In the material below, give everything from the line containing "will click(x=456, y=212)." down to the line containing "pos(820,147)", both included, as a numbered list without blank lines.

# # # #

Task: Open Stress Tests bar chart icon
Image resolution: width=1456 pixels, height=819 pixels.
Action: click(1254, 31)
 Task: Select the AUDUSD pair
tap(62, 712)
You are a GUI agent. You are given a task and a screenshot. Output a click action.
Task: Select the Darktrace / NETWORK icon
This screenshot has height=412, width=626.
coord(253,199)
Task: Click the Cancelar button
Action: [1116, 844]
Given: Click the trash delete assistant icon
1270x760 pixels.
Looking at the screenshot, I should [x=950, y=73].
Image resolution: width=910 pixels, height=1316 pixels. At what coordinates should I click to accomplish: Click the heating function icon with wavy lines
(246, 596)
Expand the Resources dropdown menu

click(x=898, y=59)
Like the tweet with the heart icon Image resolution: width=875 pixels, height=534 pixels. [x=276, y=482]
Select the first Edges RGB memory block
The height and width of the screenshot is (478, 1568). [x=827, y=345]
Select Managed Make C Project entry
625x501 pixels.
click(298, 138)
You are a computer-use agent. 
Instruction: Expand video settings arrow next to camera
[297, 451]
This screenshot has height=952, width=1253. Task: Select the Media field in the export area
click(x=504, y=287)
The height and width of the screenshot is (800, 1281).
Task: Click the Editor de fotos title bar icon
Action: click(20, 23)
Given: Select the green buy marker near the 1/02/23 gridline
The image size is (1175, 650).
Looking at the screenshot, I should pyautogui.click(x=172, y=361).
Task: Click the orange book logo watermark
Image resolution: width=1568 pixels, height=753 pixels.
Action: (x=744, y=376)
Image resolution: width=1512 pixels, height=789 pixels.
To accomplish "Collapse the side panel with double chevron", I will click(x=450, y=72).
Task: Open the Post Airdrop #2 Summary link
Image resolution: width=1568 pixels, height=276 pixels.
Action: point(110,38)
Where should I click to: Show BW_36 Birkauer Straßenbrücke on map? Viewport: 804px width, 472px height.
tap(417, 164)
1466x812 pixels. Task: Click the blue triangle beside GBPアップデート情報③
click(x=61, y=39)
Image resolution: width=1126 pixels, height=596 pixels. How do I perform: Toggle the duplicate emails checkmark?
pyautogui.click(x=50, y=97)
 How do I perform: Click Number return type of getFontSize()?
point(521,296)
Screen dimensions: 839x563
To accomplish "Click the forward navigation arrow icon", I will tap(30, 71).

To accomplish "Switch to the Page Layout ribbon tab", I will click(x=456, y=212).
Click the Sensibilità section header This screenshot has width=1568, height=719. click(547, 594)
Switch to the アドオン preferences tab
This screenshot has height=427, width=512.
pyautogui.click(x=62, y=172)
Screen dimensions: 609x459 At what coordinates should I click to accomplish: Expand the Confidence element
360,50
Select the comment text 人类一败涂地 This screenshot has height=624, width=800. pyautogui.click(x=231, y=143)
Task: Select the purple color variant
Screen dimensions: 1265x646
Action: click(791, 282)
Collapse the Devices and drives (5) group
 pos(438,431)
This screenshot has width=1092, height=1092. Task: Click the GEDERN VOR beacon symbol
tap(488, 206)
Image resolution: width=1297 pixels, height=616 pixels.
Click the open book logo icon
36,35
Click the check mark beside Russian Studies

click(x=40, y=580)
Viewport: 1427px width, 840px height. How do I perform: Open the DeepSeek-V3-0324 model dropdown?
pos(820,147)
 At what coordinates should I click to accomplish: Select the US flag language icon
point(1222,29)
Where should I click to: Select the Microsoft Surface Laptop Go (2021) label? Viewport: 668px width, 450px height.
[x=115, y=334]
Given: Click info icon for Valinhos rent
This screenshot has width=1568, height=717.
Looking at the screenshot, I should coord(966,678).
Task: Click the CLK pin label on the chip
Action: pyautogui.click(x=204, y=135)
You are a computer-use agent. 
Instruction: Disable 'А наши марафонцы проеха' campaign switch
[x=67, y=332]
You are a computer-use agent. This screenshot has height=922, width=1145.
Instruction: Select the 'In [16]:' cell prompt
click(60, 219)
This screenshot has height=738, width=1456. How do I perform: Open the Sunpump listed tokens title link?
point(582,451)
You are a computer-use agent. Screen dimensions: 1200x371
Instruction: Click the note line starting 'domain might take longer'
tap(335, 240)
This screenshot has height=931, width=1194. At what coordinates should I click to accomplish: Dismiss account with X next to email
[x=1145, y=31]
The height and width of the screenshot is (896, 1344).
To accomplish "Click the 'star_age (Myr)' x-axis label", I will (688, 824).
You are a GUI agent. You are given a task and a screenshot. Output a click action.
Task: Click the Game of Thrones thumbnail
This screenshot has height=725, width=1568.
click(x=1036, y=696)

# # # #

Exercise response ::
1. To accomplish "Switch to the Page Layout ribbon tab", I will click(x=456, y=212).
2. Click the Sensibilità section header This screenshot has width=1568, height=719. click(547, 594)
3. Switch to the アドオン preferences tab
4. This screenshot has height=427, width=512.
5. pyautogui.click(x=62, y=172)
6. Screen dimensions: 609x459 At what coordinates should I click to accomplish: Expand the Confidence element
7. 360,50
8. Select the comment text 人类一败涂地 This screenshot has height=624, width=800. pyautogui.click(x=231, y=143)
9. Task: Select the purple color variant
10. Screen dimensions: 1265x646
11. Action: click(791, 282)
12. Collapse the Devices and drives (5) group
13.  pos(438,431)
14. This screenshot has width=1092, height=1092. Task: Click the GEDERN VOR beacon symbol
15. tap(488, 206)
16. Image resolution: width=1297 pixels, height=616 pixels.
17. Click the open book logo icon
18. 36,35
19. Click the check mark beside Russian Studies
20. click(x=40, y=580)
21. Viewport: 1427px width, 840px height. How do I perform: Open the DeepSeek-V3-0324 model dropdown?
22. pos(820,147)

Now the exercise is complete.